## RECORDS FOR THIS EXERCISE

[Start of section]

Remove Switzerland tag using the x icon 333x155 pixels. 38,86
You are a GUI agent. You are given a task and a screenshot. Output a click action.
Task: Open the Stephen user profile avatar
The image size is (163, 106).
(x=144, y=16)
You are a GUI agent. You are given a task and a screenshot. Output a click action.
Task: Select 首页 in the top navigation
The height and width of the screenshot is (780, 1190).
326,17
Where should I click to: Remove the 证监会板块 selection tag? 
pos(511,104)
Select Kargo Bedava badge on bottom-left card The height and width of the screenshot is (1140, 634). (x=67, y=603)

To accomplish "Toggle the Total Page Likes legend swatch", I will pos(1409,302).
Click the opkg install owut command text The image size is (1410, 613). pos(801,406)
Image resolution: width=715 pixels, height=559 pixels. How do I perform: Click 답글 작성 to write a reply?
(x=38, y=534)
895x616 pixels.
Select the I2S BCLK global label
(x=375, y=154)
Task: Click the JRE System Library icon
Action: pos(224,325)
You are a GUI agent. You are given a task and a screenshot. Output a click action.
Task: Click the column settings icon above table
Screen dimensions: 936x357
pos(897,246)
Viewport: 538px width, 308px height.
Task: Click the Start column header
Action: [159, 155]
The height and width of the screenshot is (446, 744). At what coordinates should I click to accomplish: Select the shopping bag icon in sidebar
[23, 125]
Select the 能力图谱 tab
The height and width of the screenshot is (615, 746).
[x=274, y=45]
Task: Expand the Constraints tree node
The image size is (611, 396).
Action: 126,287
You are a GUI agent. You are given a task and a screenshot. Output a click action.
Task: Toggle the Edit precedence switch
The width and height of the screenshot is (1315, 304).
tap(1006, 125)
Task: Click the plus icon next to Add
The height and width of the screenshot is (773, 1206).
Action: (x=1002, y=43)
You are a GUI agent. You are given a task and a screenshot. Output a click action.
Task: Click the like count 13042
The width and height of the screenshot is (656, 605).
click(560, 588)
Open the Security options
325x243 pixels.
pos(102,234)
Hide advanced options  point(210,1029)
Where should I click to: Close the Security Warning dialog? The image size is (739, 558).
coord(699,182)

[End of section]

## PROMPT
Give back the complete material, keeping every word exactly as written.

## REPLY
Remove Switzerland tag using the x icon 333x155 pixels. 38,86
You are a GUI agent. You are given a task and a screenshot. Output a click action.
Task: Open the Stephen user profile avatar
The image size is (163, 106).
(x=144, y=16)
You are a GUI agent. You are given a task and a screenshot. Output a click action.
Task: Select 首页 in the top navigation
The height and width of the screenshot is (780, 1190).
326,17
Where should I click to: Remove the 证监会板块 selection tag? 
pos(511,104)
Select Kargo Bedava badge on bottom-left card The height and width of the screenshot is (1140, 634). (x=67, y=603)

To accomplish "Toggle the Total Page Likes legend swatch", I will pos(1409,302).
Click the opkg install owut command text The image size is (1410, 613). pos(801,406)
Image resolution: width=715 pixels, height=559 pixels. How do I perform: Click 답글 작성 to write a reply?
(x=38, y=534)
895x616 pixels.
Select the I2S BCLK global label
(x=375, y=154)
Task: Click the JRE System Library icon
Action: pos(224,325)
You are a GUI agent. You are given a task and a screenshot. Output a click action.
Task: Click the column settings icon above table
Screen dimensions: 936x357
pos(897,246)
Viewport: 538px width, 308px height.
Task: Click the Start column header
Action: [159, 155]
The height and width of the screenshot is (446, 744). At what coordinates should I click to accomplish: Select the shopping bag icon in sidebar
[23, 125]
Select the 能力图谱 tab
The height and width of the screenshot is (615, 746).
[x=274, y=45]
Task: Expand the Constraints tree node
The image size is (611, 396).
Action: 126,287
You are a GUI agent. You are given a task and a screenshot. Output a click action.
Task: Toggle the Edit precedence switch
The width and height of the screenshot is (1315, 304).
tap(1006, 125)
Task: Click the plus icon next to Add
The height and width of the screenshot is (773, 1206).
Action: (x=1002, y=43)
You are a GUI agent. You are given a task and a screenshot. Output a click action.
Task: Click the like count 13042
The width and height of the screenshot is (656, 605).
click(560, 588)
Open the Security options
325x243 pixels.
pos(102,234)
Hide advanced options  point(210,1029)
Where should I click to: Close the Security Warning dialog? The image size is (739, 558).
coord(699,182)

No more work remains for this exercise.